▶ [Work required]
Excluding every picture, print exactly the lines from the one containing "Click the search magnifier icon" through the end of the material below, both ends included.

▶ [Recorded information]
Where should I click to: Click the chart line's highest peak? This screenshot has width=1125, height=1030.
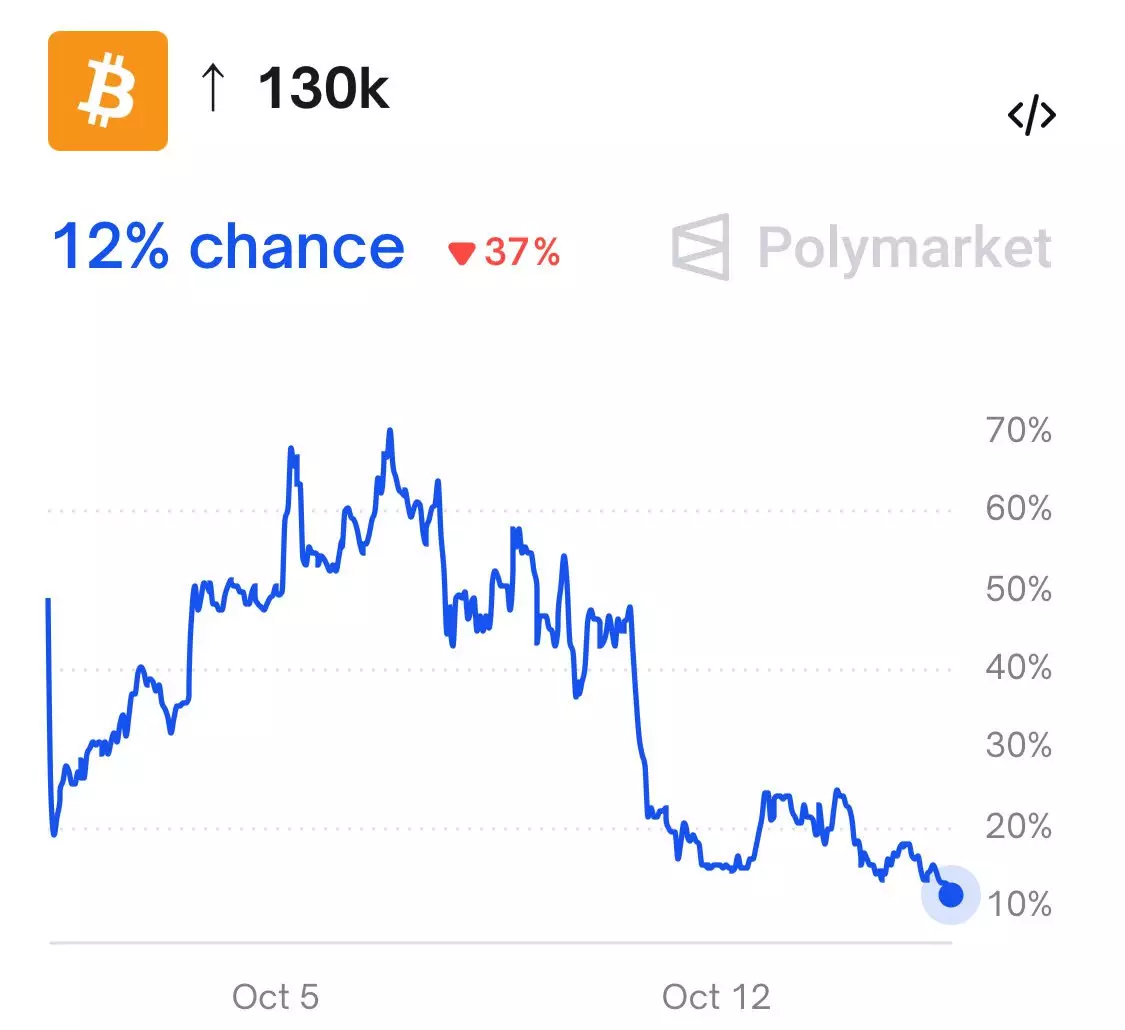pyautogui.click(x=390, y=431)
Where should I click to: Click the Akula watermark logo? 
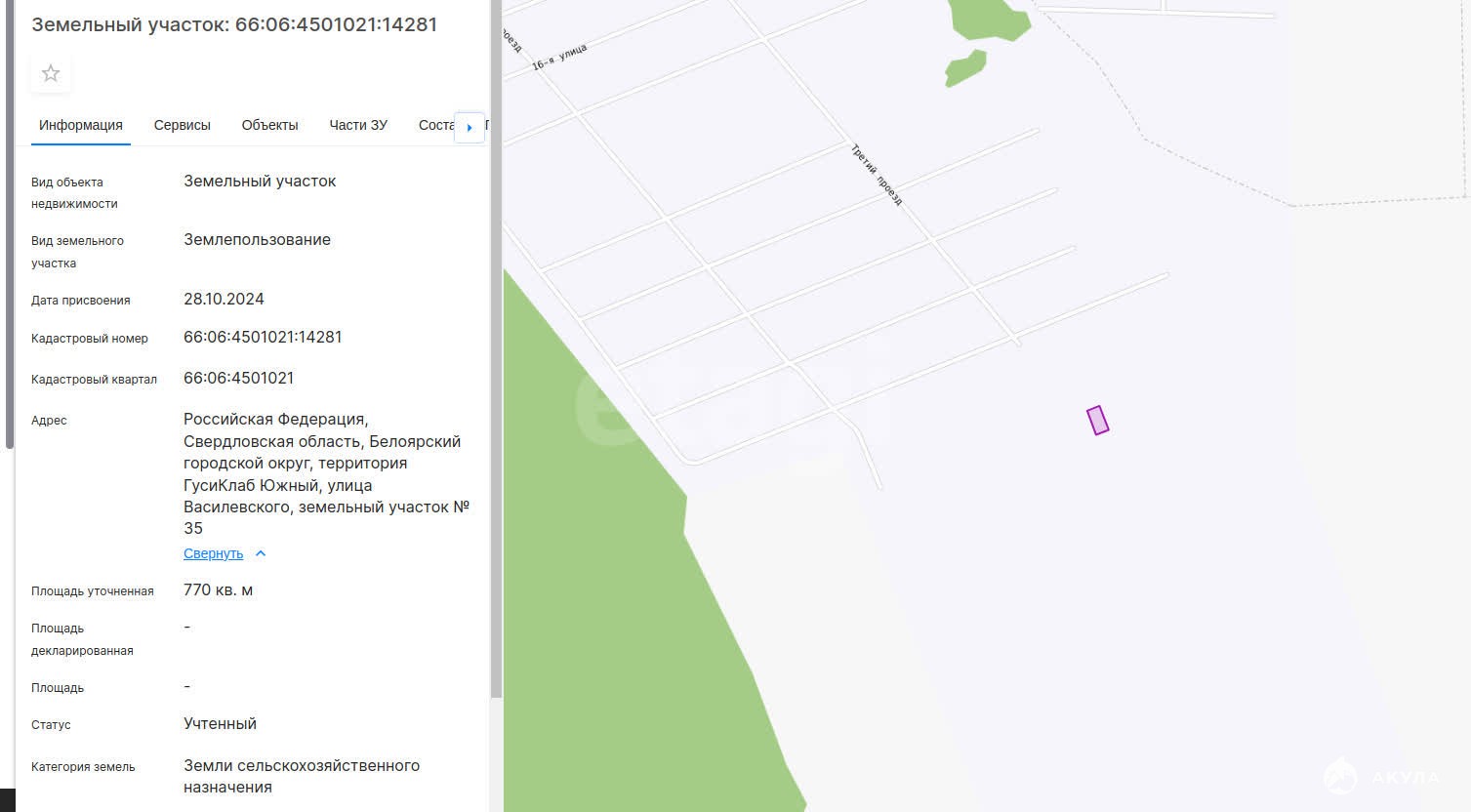[x=1382, y=777]
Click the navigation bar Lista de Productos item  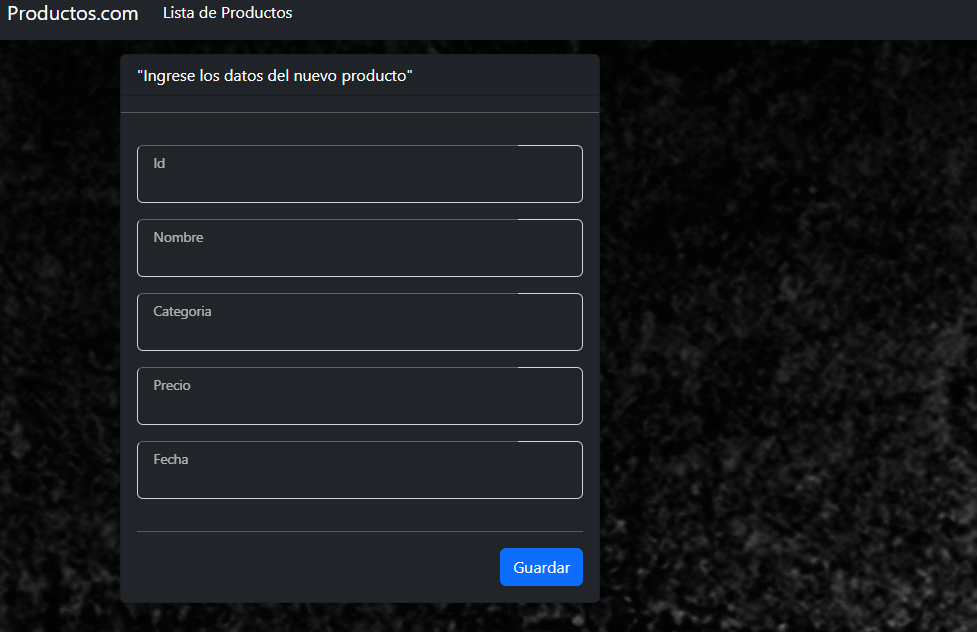(x=227, y=13)
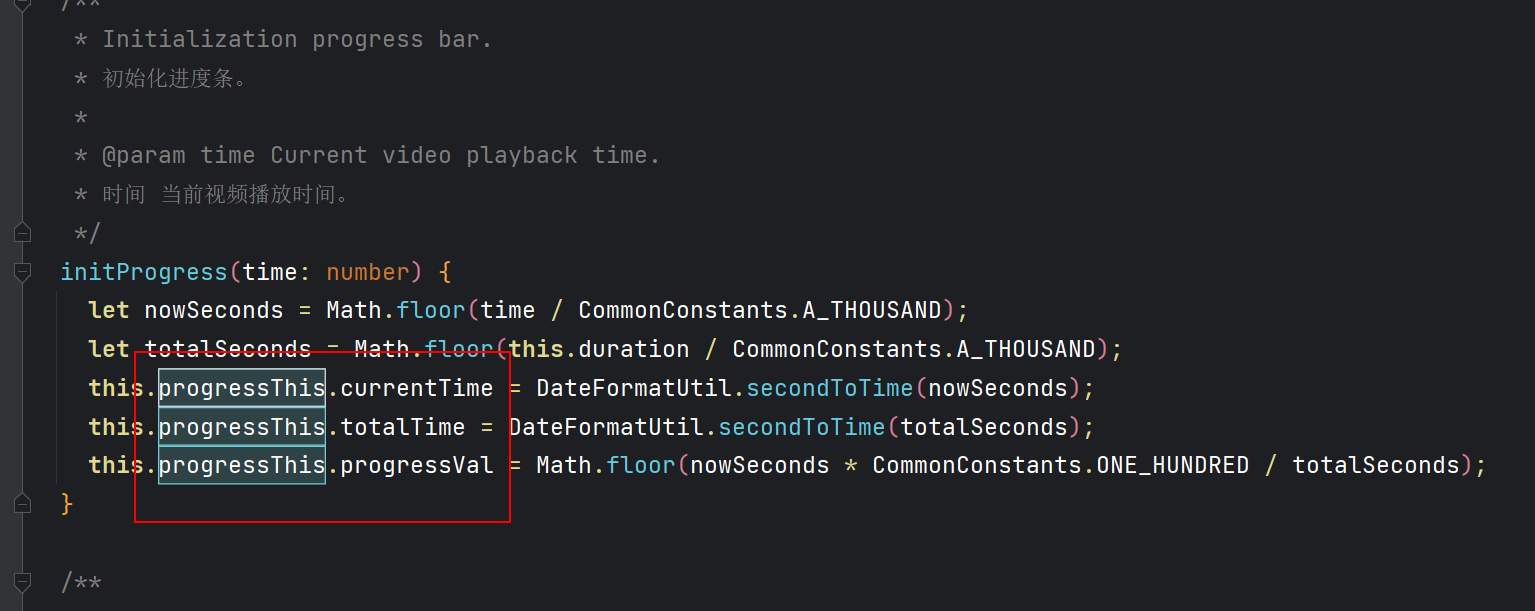1535x611 pixels.
Task: Collapse the bottom "/**" comment fold marker
Action: 22,582
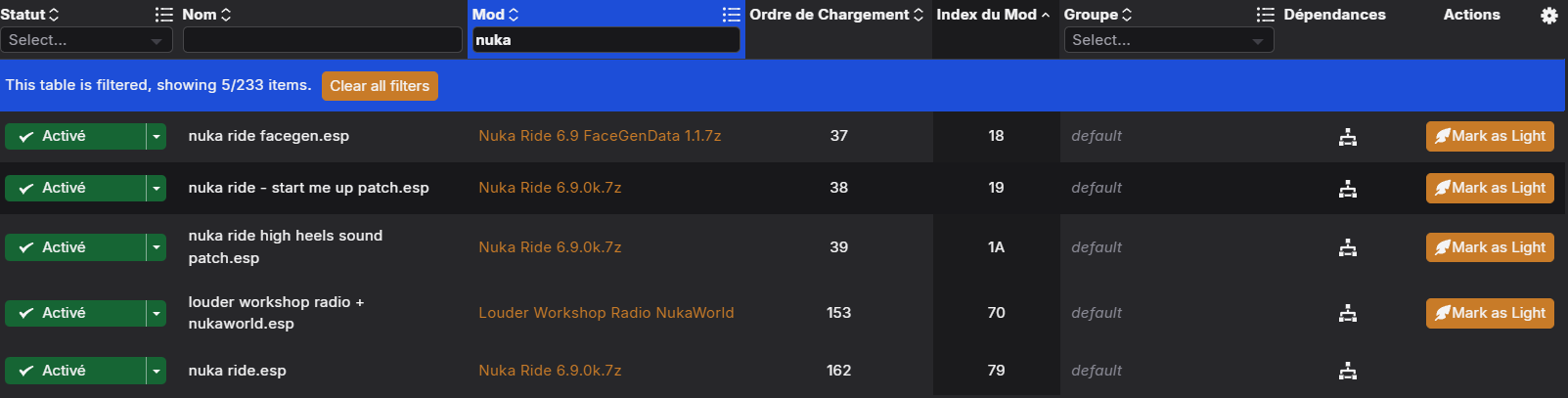The image size is (1568, 398).
Task: Open Groupe filter Select dropdown
Action: (1169, 40)

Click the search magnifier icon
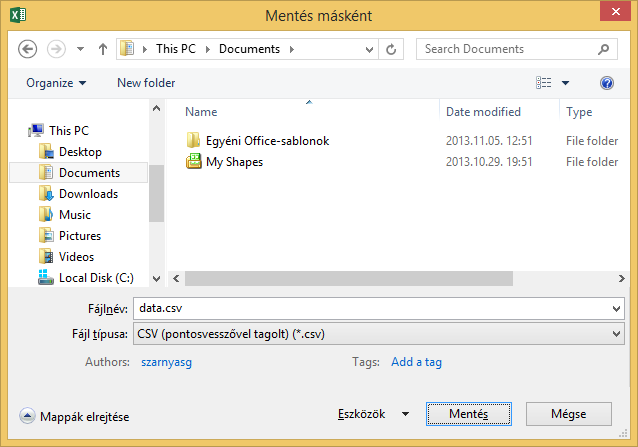pos(603,48)
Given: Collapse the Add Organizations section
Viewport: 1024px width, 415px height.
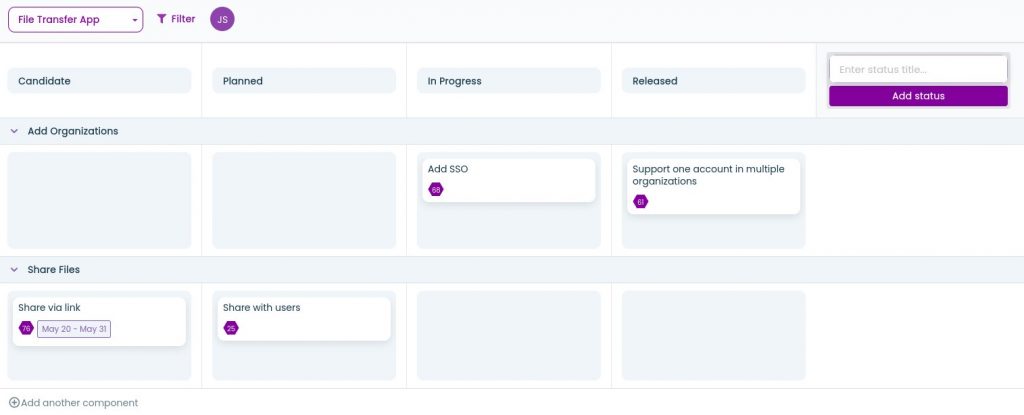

▶ [Result of the task]
Click the search magnifier icon
pos(603,48)
Given: Collapse the Add Organizations section
Viewport: 1024px width, 415px height.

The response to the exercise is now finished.